• _What is required_:
Return the lines beginning at the one that contains "Task: Select the" and running to the end of the records, exactly and with nothing else. Omit pictures.

• _Pixel coordinate grounding data_:
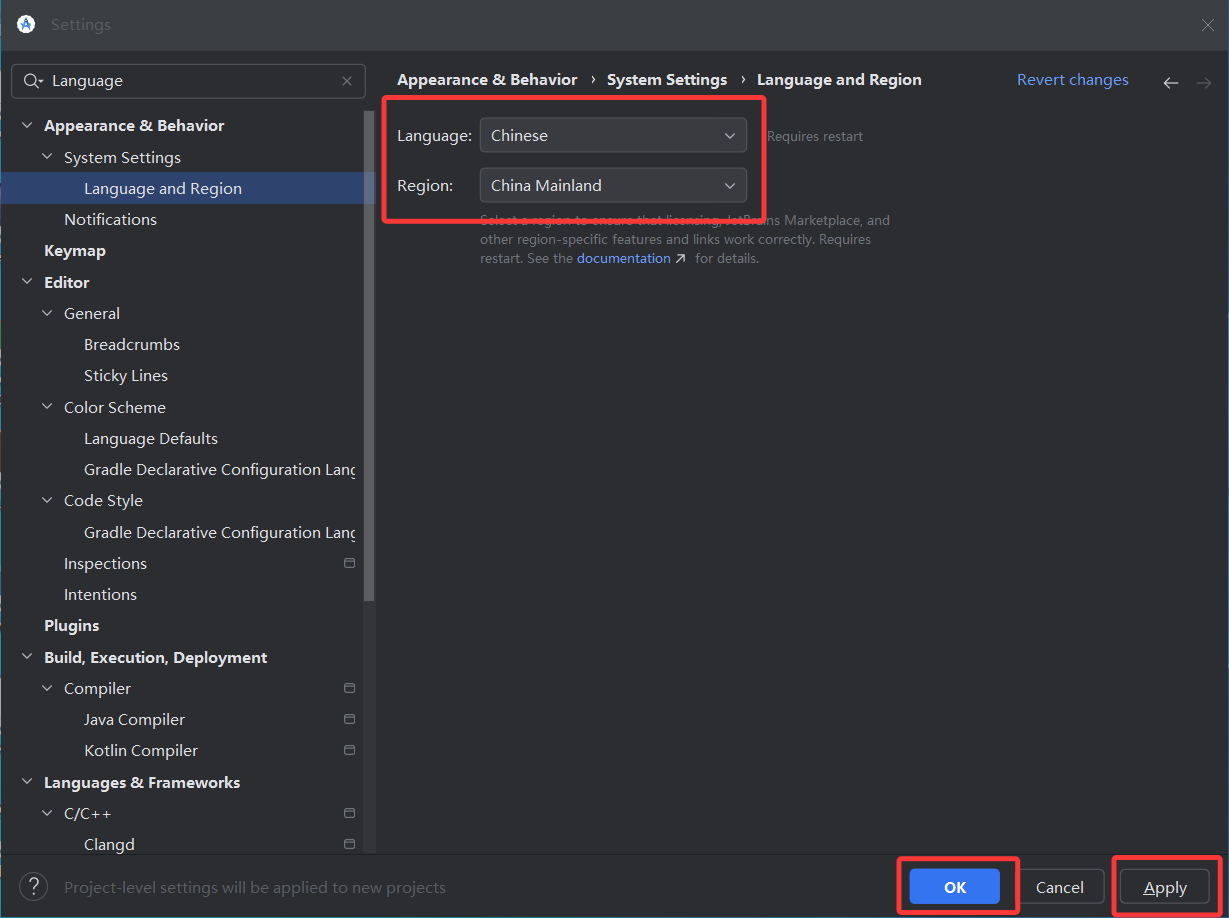
Task: Clear the Language search text with the X icon
Action: click(x=347, y=81)
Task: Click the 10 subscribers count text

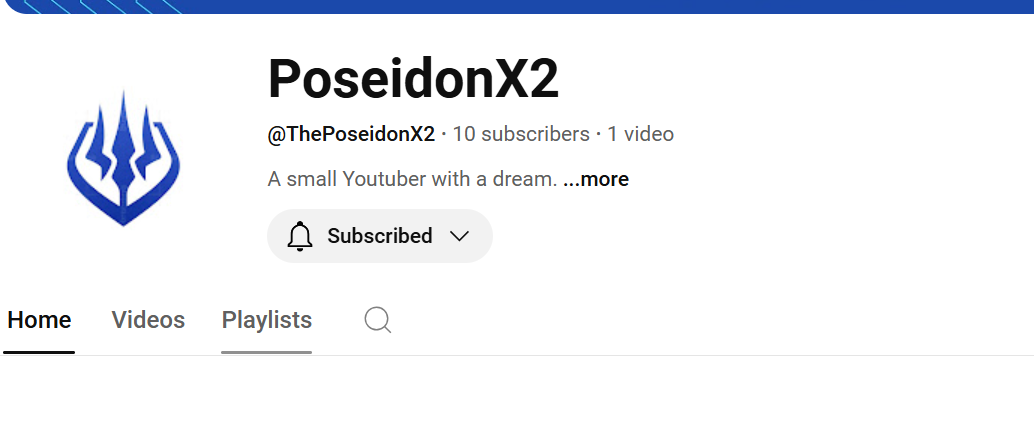Action: [521, 134]
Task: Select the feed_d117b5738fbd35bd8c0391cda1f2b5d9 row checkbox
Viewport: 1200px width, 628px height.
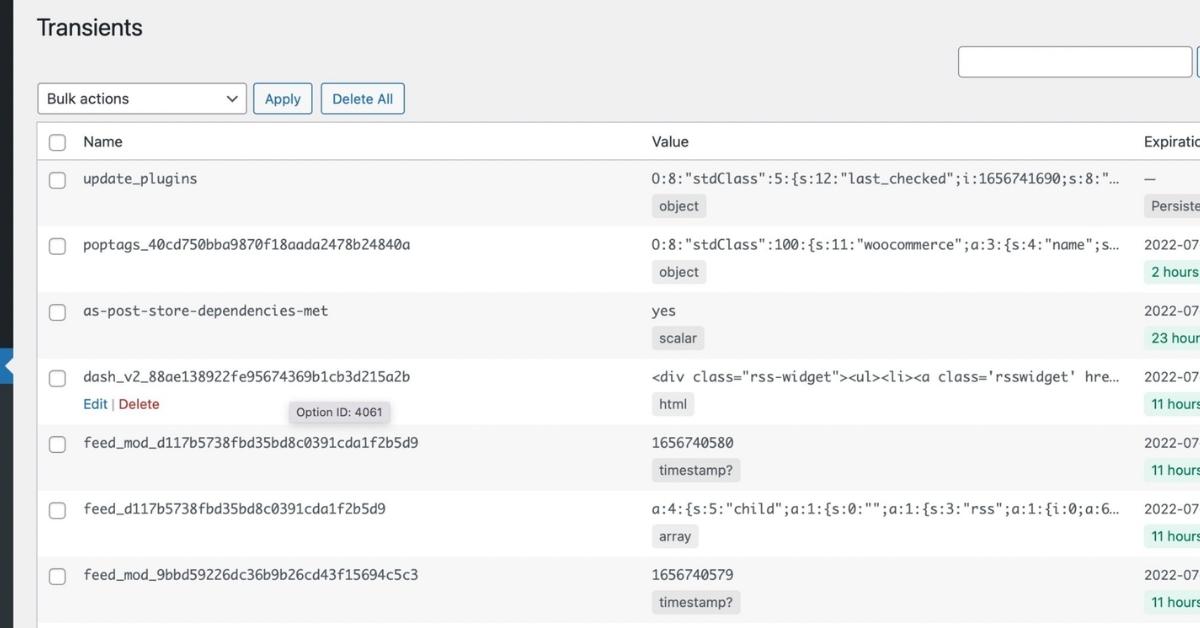Action: coord(58,510)
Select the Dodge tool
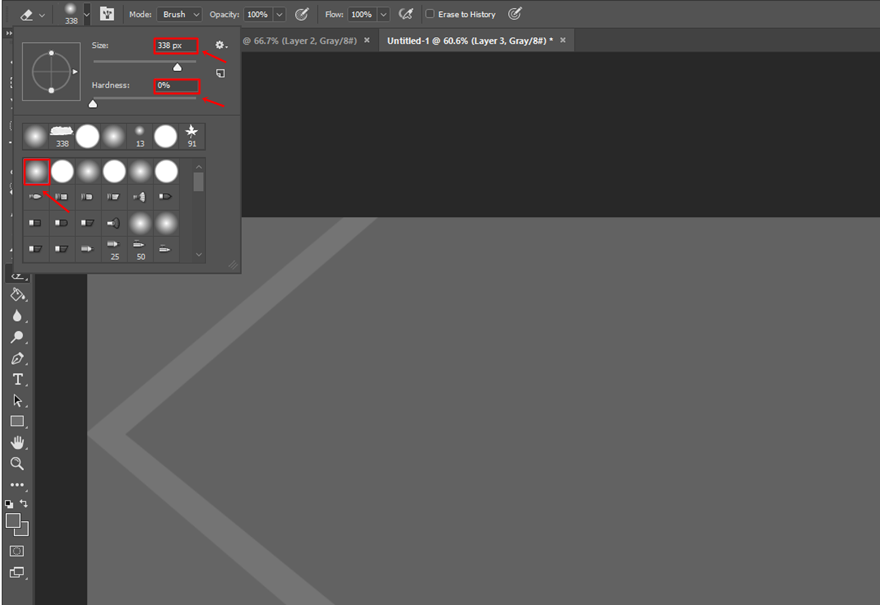 [17, 337]
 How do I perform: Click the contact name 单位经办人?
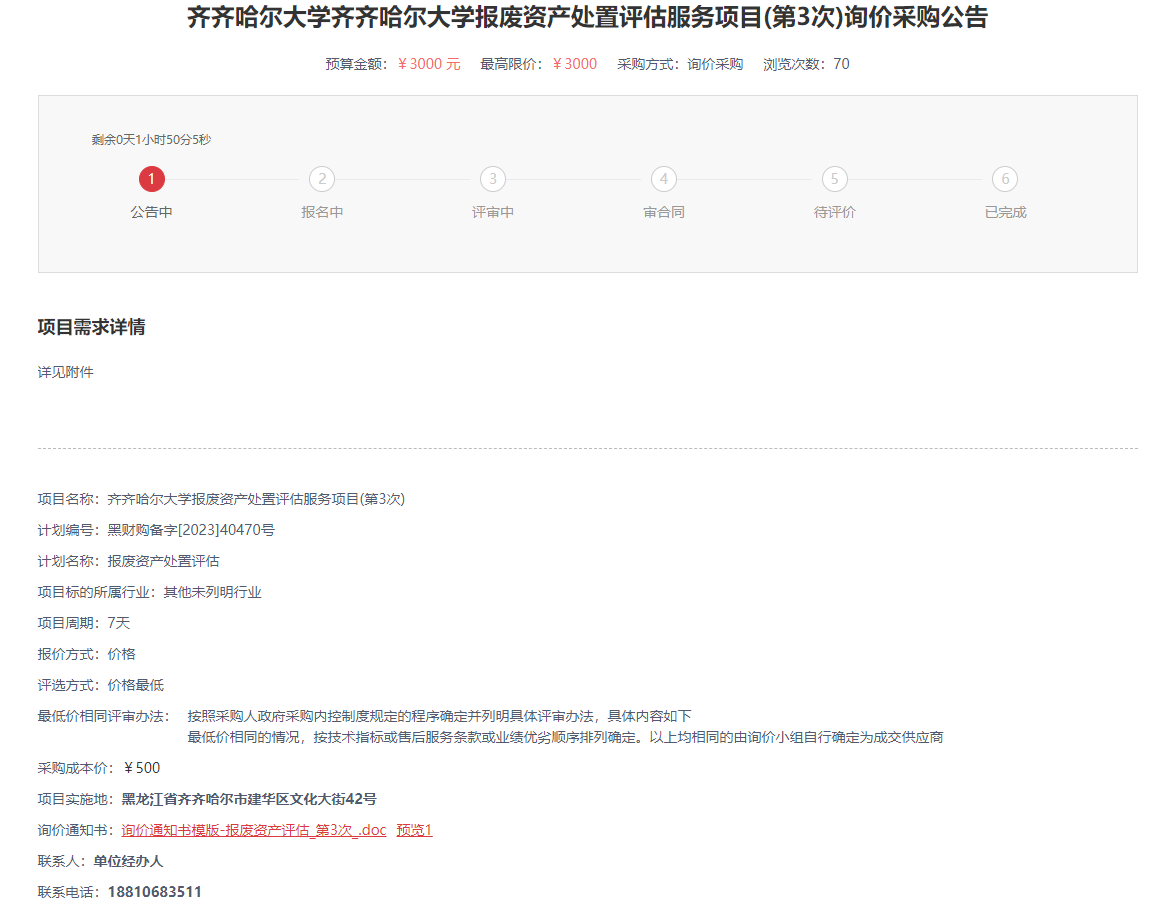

• _Answer below_:
Task: Select the feed_d117b5738fbd35bd8c0391cda1f2b5d9 row checkbox
Viewport: 1200px width, 628px height.
Action: coord(58,510)
Select the Dodge tool
 [17, 337]
 How do I perform: Click the contact name 单位经办人?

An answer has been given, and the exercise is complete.